Rose B. Simpson (b. 1983, Santa Clara Pueblo, NM) has an MFA from Rhode Island School of Design and an MA in Creative Writing from the Institute of American Indian Arts. In 2024, Simpson debuted a public sculpture project at Madison Square Park and Inwood Hill Park, New York, and in 2025 she is the subject of a solo exhibition at the de Young, San Francisco. Her works are in numerous museum collections, including the Met, New York; Hirshhorn, Washington, D.C.; Guggenheim, New York; Museum of Fine Arts Boston; ICA Boston; Princeton University Art Museum, New Jersey; Museum of Fine Arts, Houston; Pennsylvania Academy of Fine Arts, Philadelphia; MCA Chicago; Denver Art Museum; Portland Art Museum, OR; Los Angeles County Museum of Art; Pomona College Museum of Art, Claremont, CA; Vassar College, Poughkeepsie, NY, and San Francisco Museum of Modern Art, CA. Simpson has enjoyed solo shows at the Norton Museum of Art, West Palm Beach, FL; ICA Boston; The Fabric Workshop and Museum, Philadelphia; the Nevada Art Museum, Reno; SCAD Museum of Art, Savannah, GA; Pomona College Museum of Art; and the Wheelwright Museum, Santa Fe. Her work has recently been included in group exhibitions at the National Gallery of Art, Washington, D.C.; MASS MoCA, North Adams, MA; Cleveland Museum of Art; SFMOMA; Pennsylvania Academy of Fine Arts; the Berkeley Art Museum, CA; and the Bronx Museum of the Arts, NY. She recently participated in the 2024 Whitney Biennial, 2025 Hawai’i Triennial** and has been selected for the upcoming 2026 Sydney Biennial. Simpson lives and works in Santa Clara Pueblo, New Mexico. She is represented by Jessica Silverman, San Francisco, and Jack Shainman Gallery, New York.

An art historian, culture writer, and curator, Joanna García Cherán (Purépecha) serves as the Phyllis Wattis Assistant Curator of Native American Art at the Cantor Arts Center, where she oversees the museum’s Native American art collection. She first joined the Cantor in 2024 as the Capital Group Foundation Curatorial Fellow for Photography, where she worked with the museum’s significant holdings of 20th-century American photography. Prior to her time at Stanford, she was the Repatriation Fellow at the Stockbridge-Munsee Historic Preservation Office. Joanna has consulted for the Museum of Modern Art, New York, and held positions at the San Francisco Museum of Modern Art, the Fine Arts Museums of San Francisco, and the Clark Art Institute. Her writing and criticism have appeared in Hyperallergic, Artsy, Latina, and First American Art Magazine. She holds an MA in Art History from Williams College and a BA from the University of California, Berkeley.

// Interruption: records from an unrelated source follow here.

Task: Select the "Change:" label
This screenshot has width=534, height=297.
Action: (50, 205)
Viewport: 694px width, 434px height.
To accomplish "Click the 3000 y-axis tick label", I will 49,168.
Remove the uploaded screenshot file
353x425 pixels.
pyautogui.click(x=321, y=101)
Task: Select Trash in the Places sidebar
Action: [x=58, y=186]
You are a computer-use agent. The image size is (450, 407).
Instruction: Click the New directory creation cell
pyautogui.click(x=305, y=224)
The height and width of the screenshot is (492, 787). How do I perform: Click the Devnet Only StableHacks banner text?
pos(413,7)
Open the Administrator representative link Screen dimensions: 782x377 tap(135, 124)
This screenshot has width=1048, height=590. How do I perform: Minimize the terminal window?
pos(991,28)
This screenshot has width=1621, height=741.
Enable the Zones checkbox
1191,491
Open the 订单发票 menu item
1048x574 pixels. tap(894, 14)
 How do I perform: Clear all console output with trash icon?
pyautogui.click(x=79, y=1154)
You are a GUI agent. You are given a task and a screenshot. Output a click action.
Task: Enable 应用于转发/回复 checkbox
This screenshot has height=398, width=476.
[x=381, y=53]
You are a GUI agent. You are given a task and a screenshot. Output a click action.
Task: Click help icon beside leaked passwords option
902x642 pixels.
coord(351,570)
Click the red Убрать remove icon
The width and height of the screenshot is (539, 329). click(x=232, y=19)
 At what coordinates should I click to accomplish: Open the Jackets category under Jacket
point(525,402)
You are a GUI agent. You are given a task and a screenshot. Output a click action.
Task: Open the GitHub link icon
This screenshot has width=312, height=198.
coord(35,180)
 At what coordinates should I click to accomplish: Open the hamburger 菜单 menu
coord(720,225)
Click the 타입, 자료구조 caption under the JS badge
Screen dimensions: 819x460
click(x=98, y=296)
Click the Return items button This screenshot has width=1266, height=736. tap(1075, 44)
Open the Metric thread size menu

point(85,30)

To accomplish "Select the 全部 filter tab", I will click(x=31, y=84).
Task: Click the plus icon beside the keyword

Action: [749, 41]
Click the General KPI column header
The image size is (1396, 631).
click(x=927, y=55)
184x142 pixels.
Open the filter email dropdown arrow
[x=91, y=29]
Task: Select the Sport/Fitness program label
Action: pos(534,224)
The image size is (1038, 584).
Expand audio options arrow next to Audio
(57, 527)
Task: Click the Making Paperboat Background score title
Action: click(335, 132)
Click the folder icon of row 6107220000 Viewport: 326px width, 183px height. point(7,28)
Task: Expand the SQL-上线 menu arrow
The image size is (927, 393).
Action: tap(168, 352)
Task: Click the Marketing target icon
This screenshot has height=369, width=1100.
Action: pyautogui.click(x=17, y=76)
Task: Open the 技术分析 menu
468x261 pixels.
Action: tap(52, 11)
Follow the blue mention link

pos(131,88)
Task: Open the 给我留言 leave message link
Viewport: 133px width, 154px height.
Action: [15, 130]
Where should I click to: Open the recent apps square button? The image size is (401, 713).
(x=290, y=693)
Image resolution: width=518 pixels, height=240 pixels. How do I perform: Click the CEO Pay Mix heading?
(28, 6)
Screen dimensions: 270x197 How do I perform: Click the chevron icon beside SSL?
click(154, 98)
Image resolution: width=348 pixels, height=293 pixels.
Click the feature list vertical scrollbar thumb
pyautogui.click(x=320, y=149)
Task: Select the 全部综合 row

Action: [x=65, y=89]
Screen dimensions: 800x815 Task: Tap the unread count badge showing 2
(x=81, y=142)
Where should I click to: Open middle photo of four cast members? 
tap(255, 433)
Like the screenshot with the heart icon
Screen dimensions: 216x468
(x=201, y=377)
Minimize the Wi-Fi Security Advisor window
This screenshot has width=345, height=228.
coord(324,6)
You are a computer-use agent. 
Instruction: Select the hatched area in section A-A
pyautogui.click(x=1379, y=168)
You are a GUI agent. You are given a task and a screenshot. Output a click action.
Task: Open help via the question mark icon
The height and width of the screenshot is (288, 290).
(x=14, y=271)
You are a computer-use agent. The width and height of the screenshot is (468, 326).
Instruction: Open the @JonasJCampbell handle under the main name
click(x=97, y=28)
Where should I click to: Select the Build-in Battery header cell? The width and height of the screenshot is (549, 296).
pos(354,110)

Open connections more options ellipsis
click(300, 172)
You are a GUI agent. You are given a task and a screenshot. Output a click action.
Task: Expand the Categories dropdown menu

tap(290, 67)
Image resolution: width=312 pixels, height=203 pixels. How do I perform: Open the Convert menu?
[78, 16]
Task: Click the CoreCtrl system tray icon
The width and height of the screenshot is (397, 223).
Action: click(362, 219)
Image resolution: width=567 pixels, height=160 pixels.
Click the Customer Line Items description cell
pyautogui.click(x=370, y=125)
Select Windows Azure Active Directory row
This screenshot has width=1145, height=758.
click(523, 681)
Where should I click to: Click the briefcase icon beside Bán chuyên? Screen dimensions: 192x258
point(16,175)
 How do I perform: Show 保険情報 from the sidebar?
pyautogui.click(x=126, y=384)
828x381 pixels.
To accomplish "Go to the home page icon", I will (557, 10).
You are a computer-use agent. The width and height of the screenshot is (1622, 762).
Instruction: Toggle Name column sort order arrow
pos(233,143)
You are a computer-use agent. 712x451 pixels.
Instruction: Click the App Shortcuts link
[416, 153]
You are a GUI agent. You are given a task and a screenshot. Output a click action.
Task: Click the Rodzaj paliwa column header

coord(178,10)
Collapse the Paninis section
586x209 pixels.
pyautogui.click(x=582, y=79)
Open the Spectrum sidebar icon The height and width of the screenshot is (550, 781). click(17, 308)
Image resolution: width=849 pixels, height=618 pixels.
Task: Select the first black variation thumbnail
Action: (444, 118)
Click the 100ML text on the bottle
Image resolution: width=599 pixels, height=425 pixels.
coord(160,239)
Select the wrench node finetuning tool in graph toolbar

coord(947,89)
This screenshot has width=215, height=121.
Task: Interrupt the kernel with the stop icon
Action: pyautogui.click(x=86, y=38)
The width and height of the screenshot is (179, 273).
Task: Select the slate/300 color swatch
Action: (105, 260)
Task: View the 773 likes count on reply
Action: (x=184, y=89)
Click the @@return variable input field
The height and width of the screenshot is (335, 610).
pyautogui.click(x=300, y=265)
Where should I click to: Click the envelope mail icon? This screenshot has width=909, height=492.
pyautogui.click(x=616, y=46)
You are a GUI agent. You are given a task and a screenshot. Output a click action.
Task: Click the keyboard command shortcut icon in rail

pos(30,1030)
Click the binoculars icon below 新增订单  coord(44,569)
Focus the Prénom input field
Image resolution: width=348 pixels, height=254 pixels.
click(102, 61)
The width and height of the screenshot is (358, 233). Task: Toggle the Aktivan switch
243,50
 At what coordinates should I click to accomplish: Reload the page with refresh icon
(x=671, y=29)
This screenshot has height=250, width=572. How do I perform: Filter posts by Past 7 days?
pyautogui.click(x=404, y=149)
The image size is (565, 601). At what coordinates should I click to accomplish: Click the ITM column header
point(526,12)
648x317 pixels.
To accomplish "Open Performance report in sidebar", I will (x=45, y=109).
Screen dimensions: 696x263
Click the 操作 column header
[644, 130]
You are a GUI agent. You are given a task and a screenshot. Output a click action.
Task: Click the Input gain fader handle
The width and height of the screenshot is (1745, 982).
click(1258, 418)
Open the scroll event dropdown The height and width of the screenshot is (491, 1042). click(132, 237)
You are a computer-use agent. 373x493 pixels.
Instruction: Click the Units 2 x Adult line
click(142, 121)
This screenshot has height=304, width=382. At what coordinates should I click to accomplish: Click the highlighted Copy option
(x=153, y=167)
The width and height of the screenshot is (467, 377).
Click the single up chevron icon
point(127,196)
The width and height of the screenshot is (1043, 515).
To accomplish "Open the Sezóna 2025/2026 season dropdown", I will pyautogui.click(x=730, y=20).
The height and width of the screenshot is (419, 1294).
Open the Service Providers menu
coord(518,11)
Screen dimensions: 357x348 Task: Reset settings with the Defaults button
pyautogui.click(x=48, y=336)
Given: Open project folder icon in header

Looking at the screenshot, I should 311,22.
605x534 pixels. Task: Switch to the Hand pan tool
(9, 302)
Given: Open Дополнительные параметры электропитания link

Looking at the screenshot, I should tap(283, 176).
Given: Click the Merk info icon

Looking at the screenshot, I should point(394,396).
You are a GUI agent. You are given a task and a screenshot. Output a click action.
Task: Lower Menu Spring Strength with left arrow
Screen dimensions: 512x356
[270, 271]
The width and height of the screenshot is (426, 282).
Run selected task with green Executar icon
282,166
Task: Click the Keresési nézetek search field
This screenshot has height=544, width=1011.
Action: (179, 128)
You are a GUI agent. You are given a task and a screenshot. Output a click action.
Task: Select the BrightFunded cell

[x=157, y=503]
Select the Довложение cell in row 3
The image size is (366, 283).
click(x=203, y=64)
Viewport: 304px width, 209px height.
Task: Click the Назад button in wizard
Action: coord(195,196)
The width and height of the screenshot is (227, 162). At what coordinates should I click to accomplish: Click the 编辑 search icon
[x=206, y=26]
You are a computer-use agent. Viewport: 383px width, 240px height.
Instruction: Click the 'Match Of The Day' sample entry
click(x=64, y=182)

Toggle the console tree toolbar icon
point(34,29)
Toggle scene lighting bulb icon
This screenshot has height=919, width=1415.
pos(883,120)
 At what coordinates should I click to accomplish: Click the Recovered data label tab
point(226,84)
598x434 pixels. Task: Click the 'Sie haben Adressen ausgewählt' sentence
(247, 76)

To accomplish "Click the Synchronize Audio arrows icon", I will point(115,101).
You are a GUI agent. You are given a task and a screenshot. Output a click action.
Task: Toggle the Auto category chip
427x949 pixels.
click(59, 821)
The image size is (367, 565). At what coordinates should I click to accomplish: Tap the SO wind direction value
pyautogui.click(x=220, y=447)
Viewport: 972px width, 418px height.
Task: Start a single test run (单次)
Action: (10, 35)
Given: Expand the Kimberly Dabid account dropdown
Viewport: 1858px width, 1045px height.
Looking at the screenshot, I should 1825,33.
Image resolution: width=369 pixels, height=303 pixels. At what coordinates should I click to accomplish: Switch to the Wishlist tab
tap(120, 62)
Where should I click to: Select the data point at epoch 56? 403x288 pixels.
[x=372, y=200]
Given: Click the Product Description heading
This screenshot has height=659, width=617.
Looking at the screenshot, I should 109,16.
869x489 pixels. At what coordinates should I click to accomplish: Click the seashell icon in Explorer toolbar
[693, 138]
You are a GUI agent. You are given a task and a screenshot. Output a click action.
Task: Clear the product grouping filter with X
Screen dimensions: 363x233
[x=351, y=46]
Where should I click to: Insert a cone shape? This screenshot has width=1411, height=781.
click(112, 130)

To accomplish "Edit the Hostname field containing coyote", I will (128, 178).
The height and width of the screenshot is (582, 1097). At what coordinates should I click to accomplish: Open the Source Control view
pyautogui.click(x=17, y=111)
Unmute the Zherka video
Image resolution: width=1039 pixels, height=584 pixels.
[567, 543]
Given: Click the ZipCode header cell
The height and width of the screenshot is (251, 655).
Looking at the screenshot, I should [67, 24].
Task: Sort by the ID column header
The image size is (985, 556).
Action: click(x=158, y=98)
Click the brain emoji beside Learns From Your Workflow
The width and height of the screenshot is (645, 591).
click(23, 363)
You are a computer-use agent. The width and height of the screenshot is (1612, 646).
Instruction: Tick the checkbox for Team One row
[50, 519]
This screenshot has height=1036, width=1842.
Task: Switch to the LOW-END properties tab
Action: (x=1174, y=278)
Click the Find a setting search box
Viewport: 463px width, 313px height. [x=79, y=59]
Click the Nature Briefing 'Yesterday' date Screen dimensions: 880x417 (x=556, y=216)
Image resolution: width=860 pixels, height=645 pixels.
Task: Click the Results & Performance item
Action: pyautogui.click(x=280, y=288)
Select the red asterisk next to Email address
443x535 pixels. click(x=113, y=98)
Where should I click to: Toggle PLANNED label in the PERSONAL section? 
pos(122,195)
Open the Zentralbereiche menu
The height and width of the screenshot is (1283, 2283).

Dr. Mary Deleary (Anishinaabe Kwe, Deshkan Ziibiing / Chippewas of the Thames First Nation) is an educator, scholar, and lifelong learner. She is the Director of the Research Center for Contemporary Native Arts (RCCNA) at the Institute of American Indian Arts (IAIA). A proud IAIA graduate, she holds a B.F.A. in Museum Studies, an M.A. in Tribal Governance from the University of Minnesota–Duluth, and a Ph.D. in Native American Art History from the University of Oklahoma. Her research focuses on Anishinaabe practices of making and remembering Gete-Anishinaabeg—the old ones. Before joining IAIA, she was a Mellon Impact Postdoctoral Fellow in Native American Studies at the University of Oklahoma, where she mentored undergraduate fellows and taught courses on Indigenous leadership and the experiences of Native American Women. Her honors include the Social Science Research Council’s International Dissertation Completion Fellowship and the Nancy L. Mergler Dissertation Completion Fellowship. She is also co-editor of In the Company of Our Relatives, a volume of stories and reflections on ancestral belongings at the Eiteljorg Museum of American Indians and Western Art. Guided by the care of her home First Nation, she serves as an elected member of the Deshkan Ziibiing Kinoomaagegamig Board of Education, and is dedicated to supporting Native artists and nations through research, leadership, and the arts.